Oppenheimer and Mizuho both maintain Outperform ratings. Oppenheimer sees Tarsus as a successful commercial biotech story anchored by XDEMVY, with FY2025 net sales of $451.4M and 2026 guidance of $670M-$700M. Mizuho noted early approval for the Chinese partner Grand Pharma to commercialize TP-03 in Greater China, which is an incremental growth catalyst. Hedge funds have been buying aggressively, with buying amount up 987.14% over the last quarter.
No news was reported in the recent week, so there is no near-term news catalyst. Insiders have been selling heavily, with selling amount up 1503.33% over the last month. Technical momentum is weak, and options sentiment is bearish. The stock is also currently below the key pivot level.
Latest quarter financial data was not available due to an input error, so I cannot assess the most recent quarter directly. Based on the analyst commentary, the company has shown strong commercial growth, with FY2025 net sales of $451.4M and 2026 guidance of $670M-$700M, indicating continued top-line expansion. The latest quarter season was not provided.

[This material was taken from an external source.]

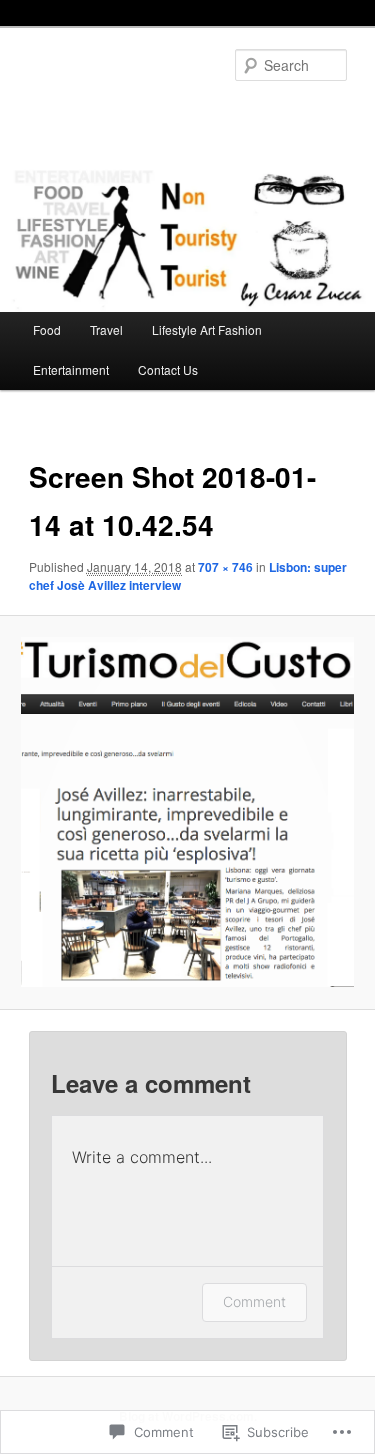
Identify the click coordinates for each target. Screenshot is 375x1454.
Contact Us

Recent analyst trend remains positive overall but slightly more cautious on valuation. Oppenheimer initiated coverage with Outperform and a $98 target, down from $105, while Mizuho raised its target to $101 from $100 and kept Outperform. Wall Street pros are constructive on the long-term commercial story and launch execution, but the target cut from Oppenheimer suggests some moderation in near-term expectations.